Textabschnitt »
━━━━━━━━━━━━━━━━━━━━

Der Esprit macht verarbeitungsmäßig einen sehr guten Eindruck. Alles sitzt, nichts wackelt und die gesamte Ausführung des Gehäuses ist sehr massiv ausgelegt. Daher auch sein extremes Gewicht, das manchem mit seiner vorhandenen Montierung zu schaffen machen würde. Unter einer EQ-6 geht da nichts!
Der 2,5“ Okularauszug läuft gut, doch schon die anderen, die ihn in „der Mangel“ hatten, bemängelten den Auszug. Er ist eben, wie auch der meines ES-127ED ein Chinaprodukt. Die können schon viel, die Chinesen, nur Auszüge, das können sie nicht!
Ergo wird der Esprit mit einem FT-Auszug ausgestattet werden. Das Gerät stammt von Ralf Mündlein, besser bekannt unter „Astro Theke“ in Lindelbach bei Würzburg.
Die Koffer unterscheiden sich gewaltig. Der des ES-127ED würde jedem Hardrock-Musiker zur Ehre gereichen, die "WHO" hätten ihn an den Boxen jedenfalls auch in ihren besten Tagen nicht zertrümmern können (für die älteren hier...), im Gegensatz dazu ist der Esprit-Koffer eine ganz normeler, auch von den FH-Optiken her bekannter Koffer minderer Qualität. Zudem stinkt er entsetzlich!
Beide Refraktoren kamen nun auf eine Doppelbefestigung und gemeinsam auf die EQ-6pro, die derzeit fest montiert auf einer 250kg Säule in der Sternwarte steht. Meine WAM steht derzeit leider mit einem Wackelkontakt der Steuerung im Keller. – Also auch ein Test für die Brauchbarkeit der EQ6, die ja mit einem Teleskopgewicht von 20kg angegeben wird. Hier wird sie insgesamt (mit Okularen und Sucher) mit 19 kg belastet, dürfte wohl an ihre Leistungsgrenze stoßen.
Nun zum optischen visuellen Test: Bedingungen: fast Halbmond, seeing mäßig, teilweise aber brauchbar, fst 4,8, Zirren.
Erster Sterntest an Regulus.
Esprit 120: intrafocal sehr neutral mit leicht bläulichem äußeren Beugungsring, extrafocal zeigt er außen einen leichten, schwachen rötlichen ring, innen relativ deutlich blau/lila
ES-127 ED: intrafocal neutral, äußerer Ring ins gelbliche gehend, extrafocal zeigt er 3 lilafarbige Beugungsringe, focal waren beide gleich.

━━━━━━━━━━━━━━━━━━━━

Gespeicherte Daten »
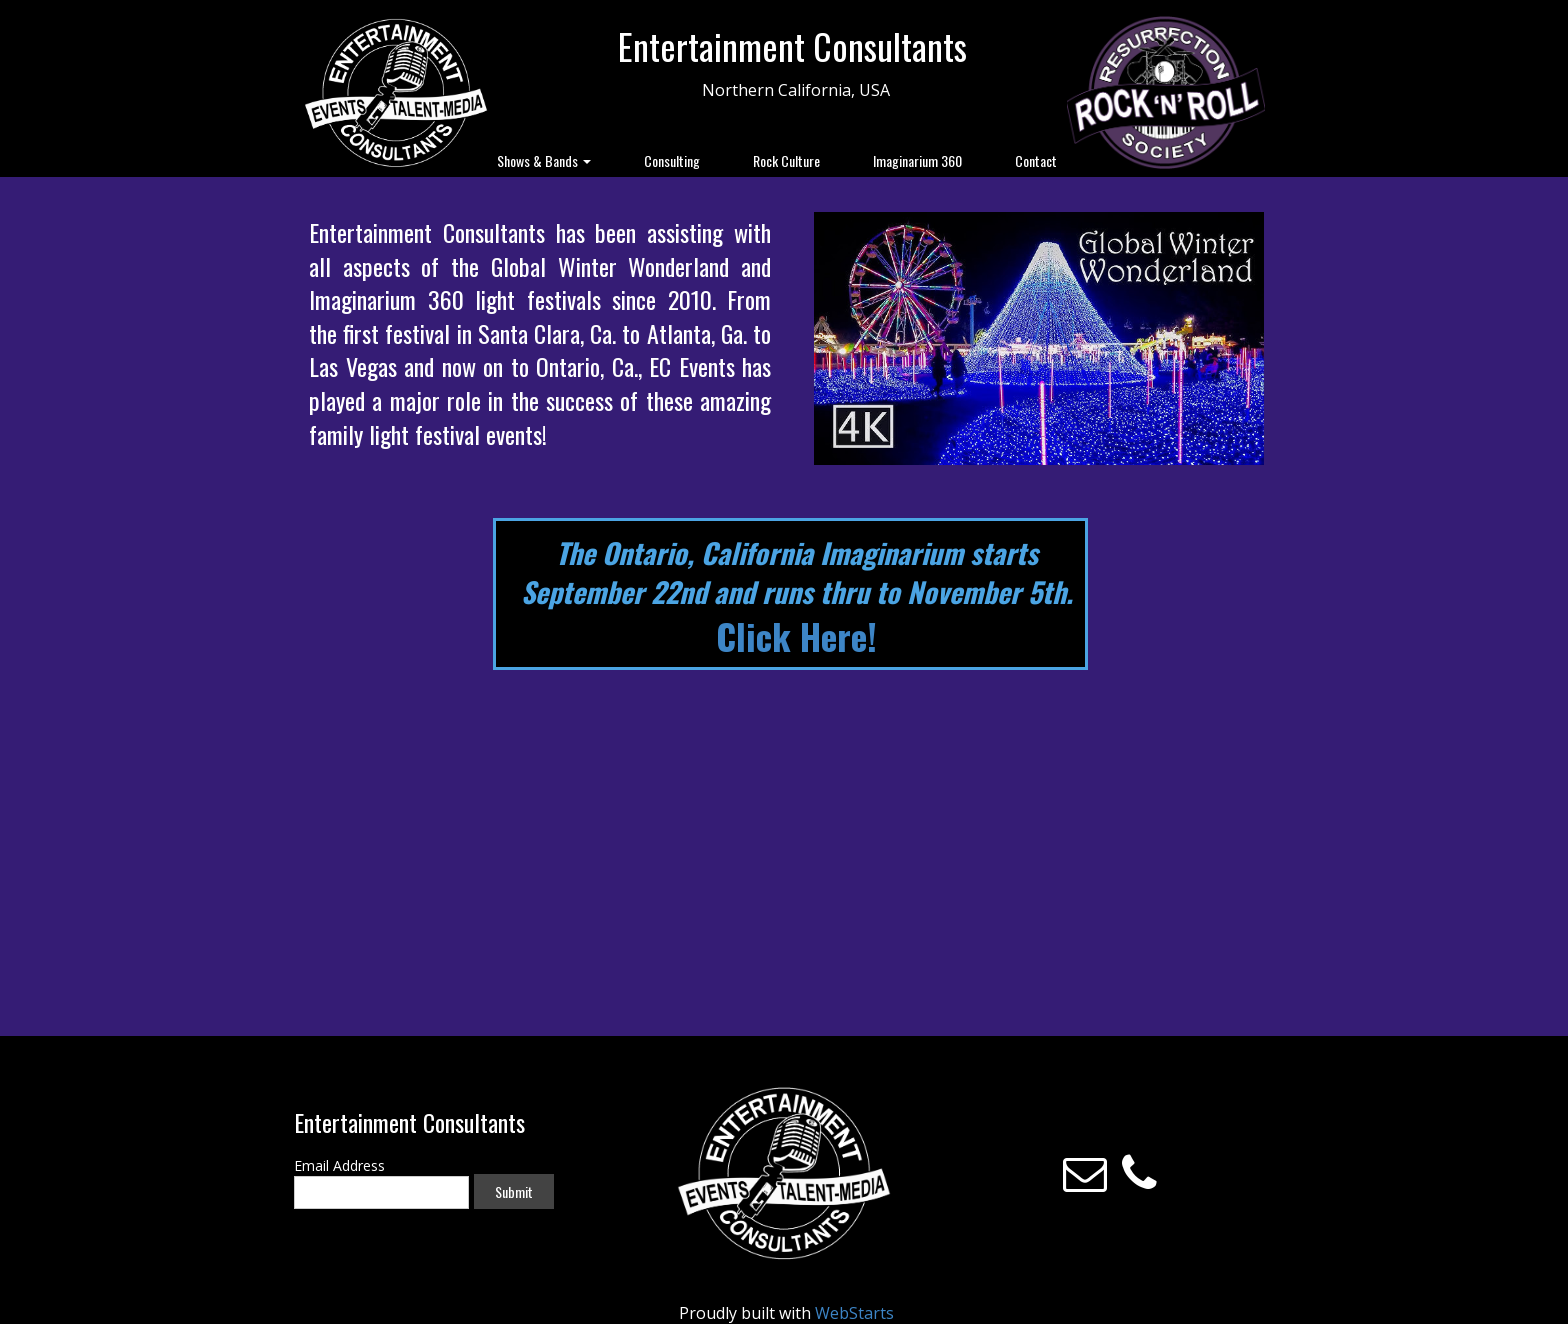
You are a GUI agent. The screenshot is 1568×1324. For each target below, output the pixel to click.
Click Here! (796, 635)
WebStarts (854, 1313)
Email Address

━━━━━━━━━━━━━━━━━━━━

Was zu tun ist » Geben Sie aus dem Textabschnitt über die beiden Refraktoren den Teil wortgetreu wieder, der mit den Worten „Beide Refraktoren kamen“ beginnt und mit „ihre Leistungsgrenze stoßen.“ endet.

Antwort zur Aufgabe »
Beide Refraktoren kamen nun auf eine Doppelbefestigung und gemeinsam auf die EQ-6pro, die derzeit fest montiert auf einer 250kg Säule in der Sternwarte steht. Meine WAM steht derzeit leider mit einem Wackelkontakt der Steuerung im Keller. – Also auch ein Test für die Brauchbarkeit der EQ6, die ja mit einem Teleskopgewicht von 20kg angegeben wird. Hier wird sie insgesamt (mit Okularen und Sucher) mit 19 kg belastet, dürfte wohl an ihre Leistungsgrenze stoßen.